Nottingham mum battling only known condition in UK backs charity fashion show for transplant patients

Video: Shannon Stevenson talks to Sharon Widdowson at the charity fashion show

A Nottingham mum battling an extremely rare lung disease has backed a charity fashion show raising money for patients needing transplants.

Sharon Widdowson, 46, was diagnosed two-and-a-half years ago with Clinically Amyopathic Dermatomyositis (CADM) – an autoimmune disease which has halved her lung capacity.

The mother-of-two struggles to breath and often relies on an oxygen supply when leaving the house – Sharon is believed to be the only person in the UK with the condition.

Her friend and former work colleague, Gill Harte, organised the show at the Polish Club, Sherwood Rise, last night (March 8) to raise money for the Freeman Heart and Lung Transplant Association.

Gill hopes to raise £3,000 which will go towards helping patients, and their families, who have to travel to Newcastle for a transplant; it will go towards providing families a place to stay and giving them additional support.

Sharon said: “It’s absolutely fantastic – I didn’t realise I had so many friends and family!

“When I walked in it was quite humbling to realise that everyone has given up their evening.

“They’ve come from far and wide; some have come from Doncaster and Derby – my aunt and family have come from Chapel St Leonards, Lincolnshire, which is a two-hour drive just to be here.”

Sharon Widdowson.

Sharon used to work with Gill at Lloyds Bank before she became ill.

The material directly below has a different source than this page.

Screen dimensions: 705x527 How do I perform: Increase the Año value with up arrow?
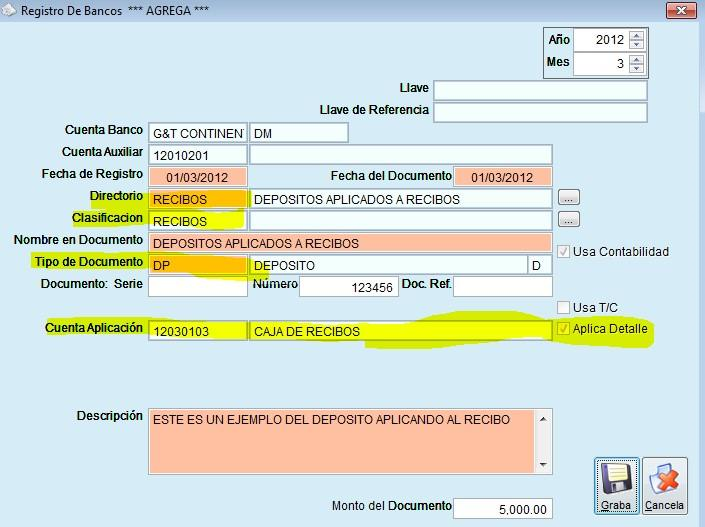pos(636,35)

Through the bank’s ‘Matched Giving Scheme’ it will match the amount raised.

Gill, 59, from Calverton, said she’ll ‘do anything for anybody if they need help’.

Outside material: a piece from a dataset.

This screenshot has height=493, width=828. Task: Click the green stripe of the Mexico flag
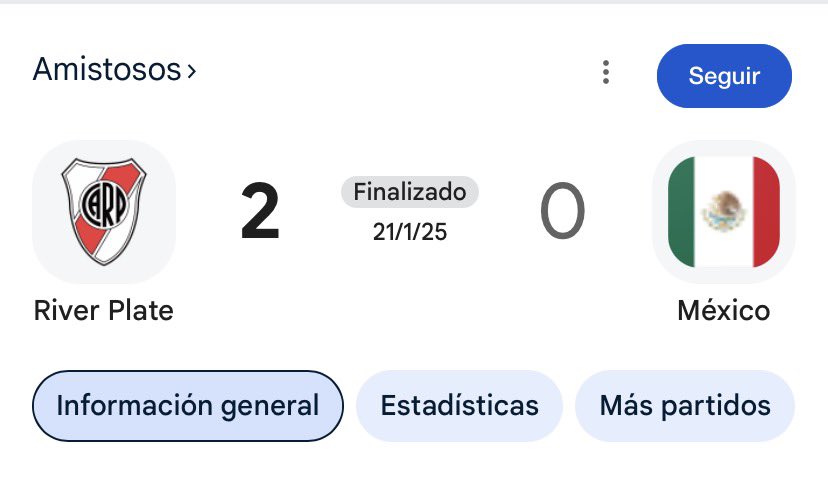click(681, 212)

She said: “What more do you need than good company, nice clothes, women and a glass of wine?

“If it raises money for people who need it you’ve got to do it; for Sharon, it’s all worthwhile.”

 

Gill organised the event last year which raised £3,500.

The women-only fashion show featured live entertainment and a raffle draw.

Gill added: “Because I work for Lloyds Bank, and as long as members of staff participate in the event, we can use our Matched Giving.

“Each member of staff gets £500 per calendar year to do that. Over the course of 12 months, a tremendous amount of staff don’t use it. But, last night, there were four members of staff in attendance.

“Both the singers, Luke Baker and Julie Smith, they both work for the bank and myself and my daughter Kim. We’ve got four lots of £500 that we can use.”

Sharon’s condition means she will eventually need a lung transplant.

She originally fell ill as her joints started to swell and she had a chest infection – doctors told her she had Rheumatoid Arthritis and pneumonia.

Then, in December 2015, she was rushed to Nottingham City Hospital because her lungs had deteriorated significantly.

Doctors were unsure what was wrong but, after running blood tests and scans which showed her lungs operating at 50 per cent of their capacity, she was diagnosed with rapidly progressing interstitial lung disease, a complication of CADM.

Sharon previously told Notts TV News: “If I have a lung transplant, there’s a two-in-ten chance that I won’t survive the first year. If I do survive the first year, the average life expectancy is between seven and ten years.

“There’s nothing on the NHS websites because it is so rare. If you put Clinically Amyopathic Dermatomyositis into a computer, it just comes back with doctors’ papers that have been written.

“There’s not much up-to-date information out there. As far as I’m aware, there are only 85 cases in the world.”